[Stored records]
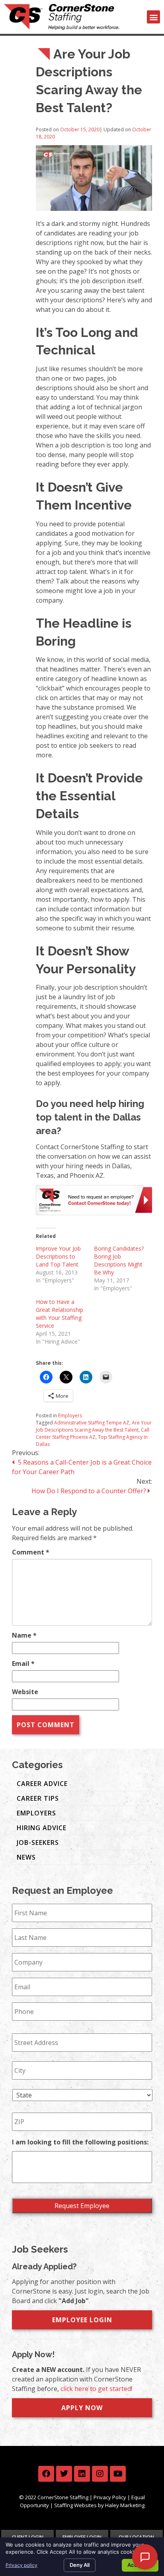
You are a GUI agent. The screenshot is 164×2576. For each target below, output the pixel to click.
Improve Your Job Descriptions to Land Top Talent (58, 1256)
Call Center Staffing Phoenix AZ (92, 1433)
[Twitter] (64, 2474)
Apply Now (82, 2407)
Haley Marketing (124, 2505)
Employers (70, 1415)
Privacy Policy (110, 2497)
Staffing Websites (75, 2505)
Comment (30, 1552)
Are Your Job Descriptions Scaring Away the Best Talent (94, 1426)
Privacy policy (21, 2565)
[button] (153, 16)
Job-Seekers (38, 1842)
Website (25, 1691)
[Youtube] (118, 2474)
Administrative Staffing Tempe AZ (91, 1422)
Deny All (80, 2565)
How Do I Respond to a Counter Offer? (89, 1490)
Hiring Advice (41, 1827)
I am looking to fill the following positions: (80, 2142)
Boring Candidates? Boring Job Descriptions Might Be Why (119, 1260)
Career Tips (38, 1798)
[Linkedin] (82, 2474)
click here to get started (96, 2388)
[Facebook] (46, 2474)
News (26, 1857)
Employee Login (82, 2319)
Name (24, 1635)
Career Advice (42, 1783)
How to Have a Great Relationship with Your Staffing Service (59, 1313)
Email (23, 1663)
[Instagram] (100, 2474)
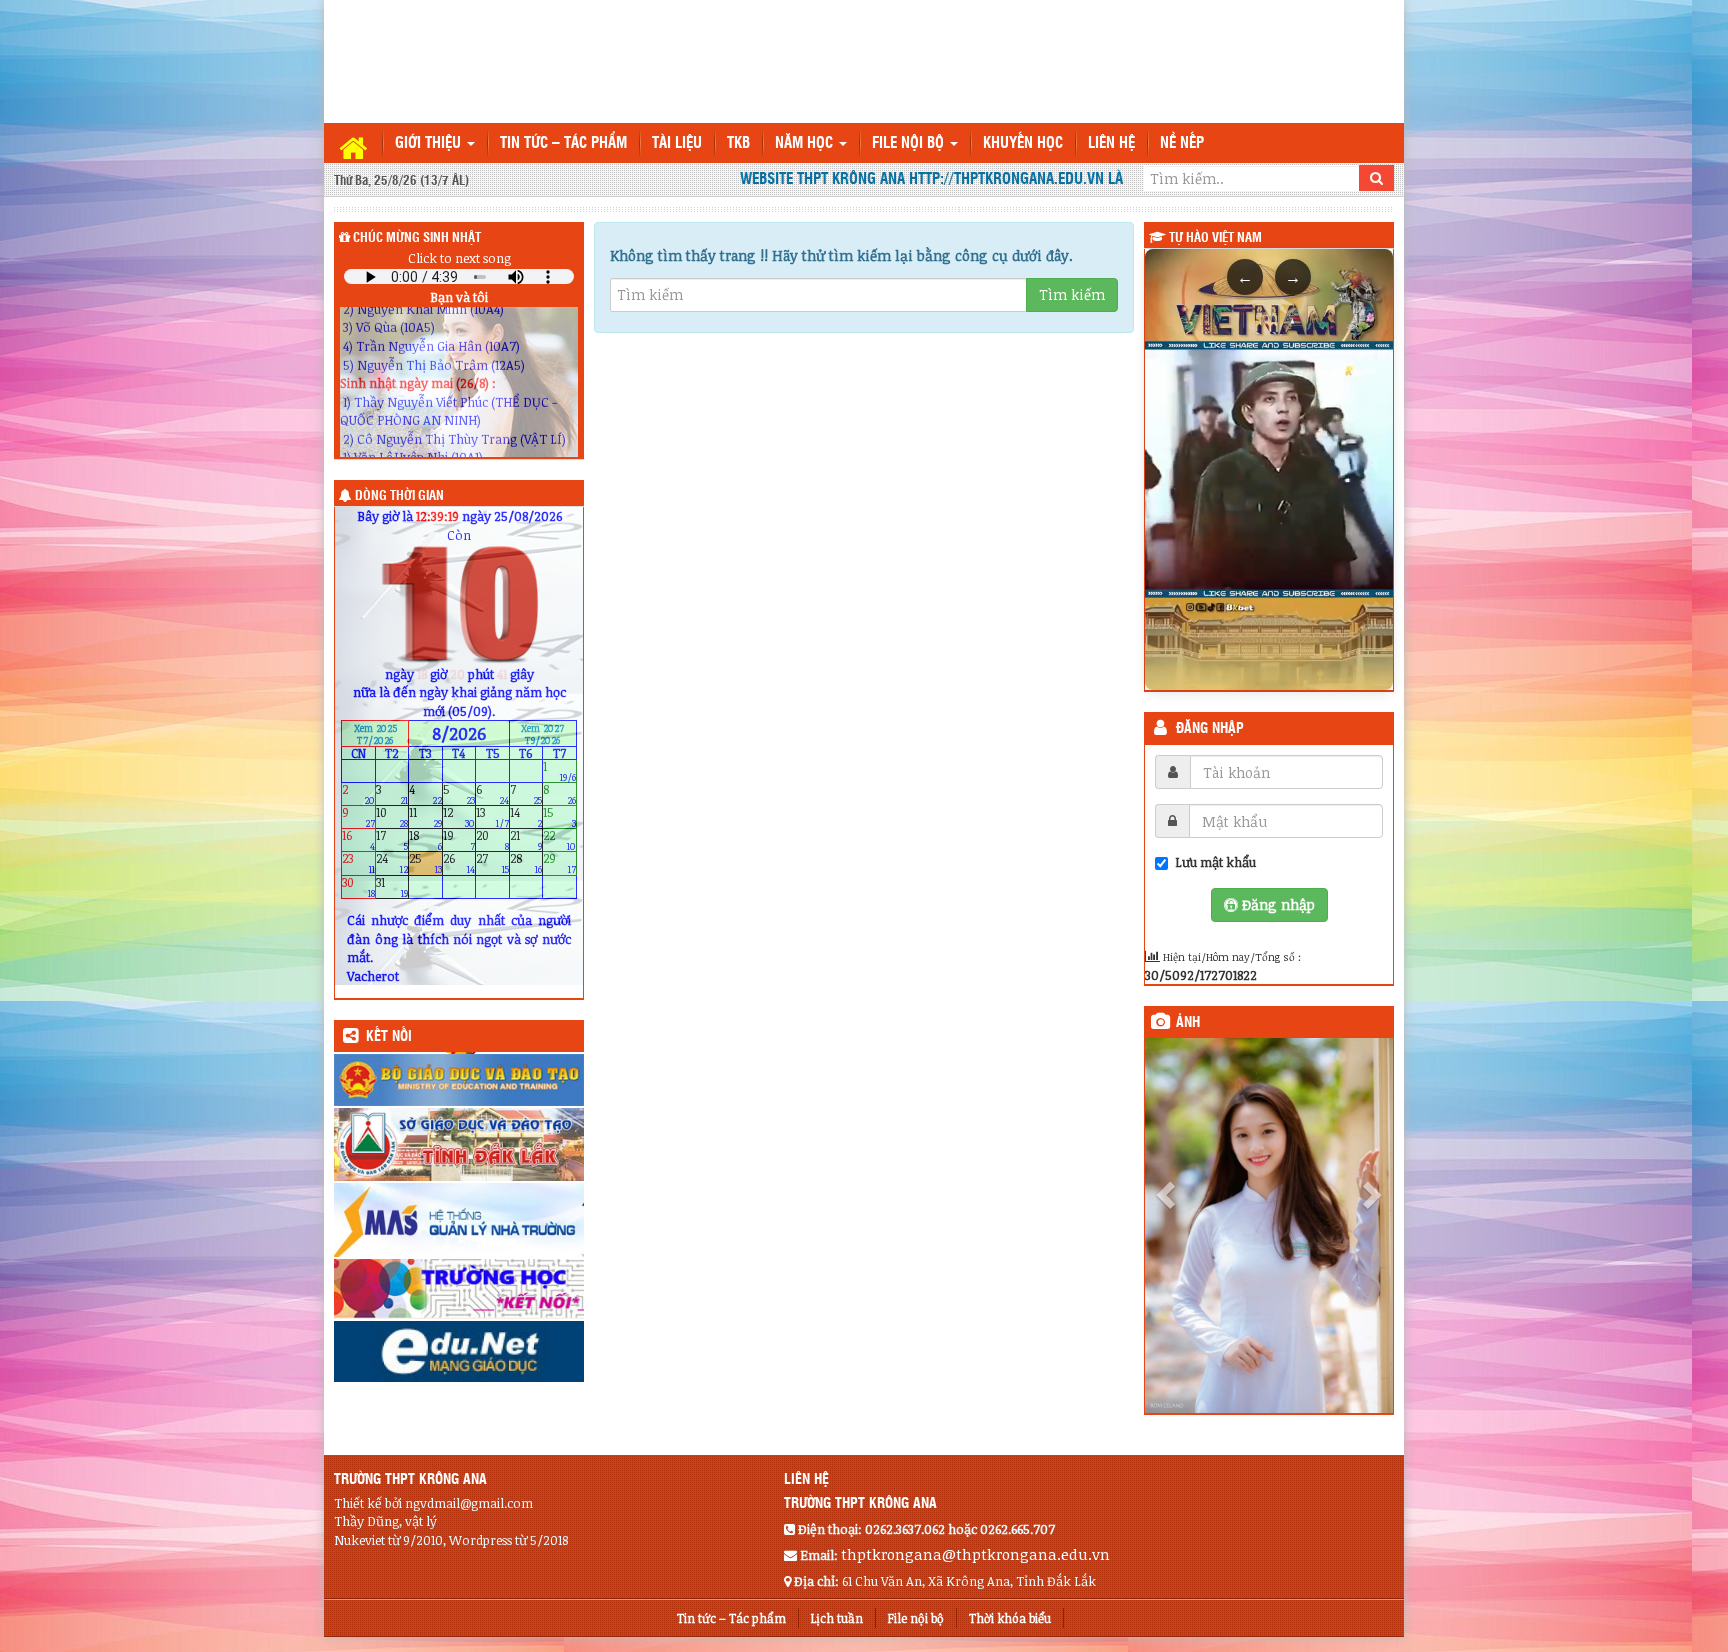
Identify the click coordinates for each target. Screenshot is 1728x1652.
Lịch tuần (837, 1618)
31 (392, 886)
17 (392, 840)
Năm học (806, 143)
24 (392, 863)
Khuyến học (1023, 143)
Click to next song (459, 258)
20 (492, 840)
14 (526, 817)
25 (425, 863)
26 (459, 863)
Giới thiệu (430, 143)
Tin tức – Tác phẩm (563, 143)
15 (559, 817)
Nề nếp (1182, 143)
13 (492, 817)
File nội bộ (910, 143)
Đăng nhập (1210, 729)
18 (425, 840)
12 (459, 817)
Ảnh (1188, 1023)
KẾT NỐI (389, 1037)
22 (559, 840)
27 (492, 863)
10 (392, 817)
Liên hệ (1111, 143)
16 (358, 840)
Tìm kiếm (1072, 294)
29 (559, 863)
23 (358, 863)
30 (358, 886)
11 (425, 817)
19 (459, 840)
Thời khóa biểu (1010, 1618)
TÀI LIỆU (677, 143)
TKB (738, 143)
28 (526, 863)
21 (526, 840)
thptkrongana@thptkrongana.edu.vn (975, 1554)
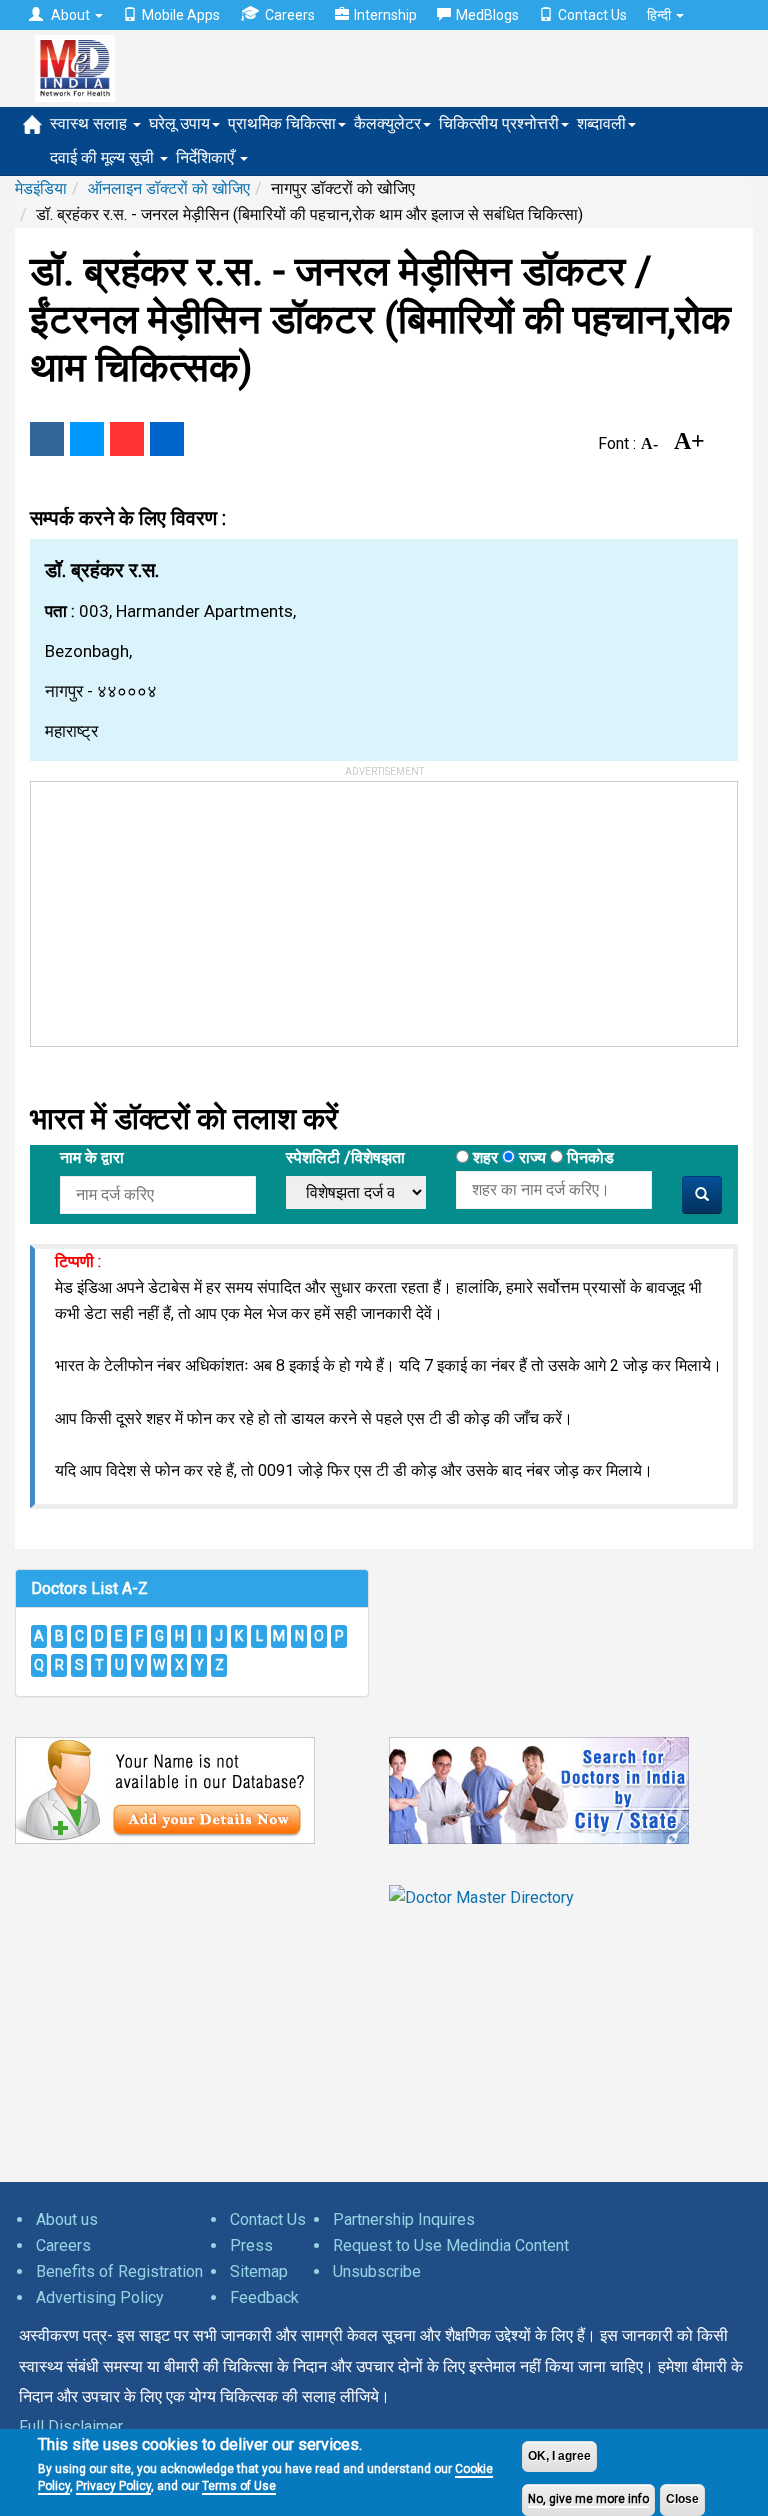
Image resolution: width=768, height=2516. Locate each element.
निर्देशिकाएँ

» EXERCISE
Please restate the lines above exactly, starting at the first line of the data and stopping at the line containing "Employers (70, 1415)", which is included. Omit pictures.

» ANSWER SECTION
You are a GUI agent. The screenshot is 164×2576. For each target below, output the pixel to click.
Improve Your Job Descriptions to Land Top Talent (58, 1256)
Call Center Staffing Phoenix AZ (92, 1433)
[Twitter] (64, 2474)
Apply Now (82, 2407)
Haley Marketing (124, 2505)
Employers (70, 1415)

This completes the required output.